Ivory Soap: Pure, Simple, Floats, EXPOLDS!
Kind of. . .maybe a better word is inflates…
For more than 75 years, Ivory soap’s most famous feature—its ability to float—was believed to be the result of a lunchtime mistake.
The story begins with an employee who forgot to shut off the soap-making machine when he went to lunch. He returned to find the soap mixture puffed up and frothy. However, because the longer mixing time had not altered the ingredients, the soap was finished and shipped as usual.
About a month later, when Proctor & Gamble started receiving requests for more of the “floating soap,” an investigation was launched and the accident was discovered. The forgotten lunchtime mistake had produced floating soap.
However, in 2009, P&G came clean after coming across evidence from James N. Gamble’s inventor notes.

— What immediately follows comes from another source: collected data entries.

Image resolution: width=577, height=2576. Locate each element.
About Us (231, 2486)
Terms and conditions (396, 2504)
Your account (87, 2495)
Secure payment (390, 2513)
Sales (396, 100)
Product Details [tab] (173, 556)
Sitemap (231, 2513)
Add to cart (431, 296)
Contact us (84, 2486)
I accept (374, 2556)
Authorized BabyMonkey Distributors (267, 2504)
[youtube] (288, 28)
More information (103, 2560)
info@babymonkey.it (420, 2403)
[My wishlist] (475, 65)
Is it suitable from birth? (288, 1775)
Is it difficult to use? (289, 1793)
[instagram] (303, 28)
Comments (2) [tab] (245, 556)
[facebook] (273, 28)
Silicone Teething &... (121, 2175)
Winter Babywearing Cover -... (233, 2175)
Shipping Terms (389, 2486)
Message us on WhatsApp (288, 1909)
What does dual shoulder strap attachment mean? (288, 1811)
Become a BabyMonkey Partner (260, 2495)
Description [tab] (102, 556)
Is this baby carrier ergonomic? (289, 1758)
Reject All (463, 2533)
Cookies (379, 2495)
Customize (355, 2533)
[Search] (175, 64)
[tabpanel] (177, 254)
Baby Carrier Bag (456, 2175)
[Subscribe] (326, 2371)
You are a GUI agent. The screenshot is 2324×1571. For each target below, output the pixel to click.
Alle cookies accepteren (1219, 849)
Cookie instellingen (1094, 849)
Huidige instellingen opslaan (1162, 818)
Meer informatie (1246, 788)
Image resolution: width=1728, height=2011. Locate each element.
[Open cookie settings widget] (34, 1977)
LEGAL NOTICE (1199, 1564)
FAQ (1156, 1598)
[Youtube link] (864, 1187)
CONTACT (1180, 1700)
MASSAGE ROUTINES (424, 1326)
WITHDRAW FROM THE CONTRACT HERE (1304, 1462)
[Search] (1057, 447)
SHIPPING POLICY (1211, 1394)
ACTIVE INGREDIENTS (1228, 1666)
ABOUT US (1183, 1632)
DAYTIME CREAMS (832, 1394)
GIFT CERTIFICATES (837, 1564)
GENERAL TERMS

It’s possible that Gamble may have intended for Ivory soap to float all along.
The real story? No one knows for sure if the soap floated by mistake or design, but today Ivory floats because a small amount of air is whipped into each Ivory bar as it’s being made. The whipped-in air makes Ivory lighter than water, so it floats.
These same air pockets also make each bar of Ivory velvety smooth, easy to lather, and allows you to blow it up in the microwave.
My teen and I have a long history of blowing things up, from plastic bottles to Twinkies, and I am happy to report, as one might expect, this experiment has been the easiest one to clean up after.
Following the experiment, the inflated Ivory soap can be molded into balls and other shapes and used in the bathtub or sink. If I were the mother of a little kid, I would add food coloring and let him or her play with the soap in the sink until it melted away. Or keep the pieces of soap by the bathtub for bath time fun.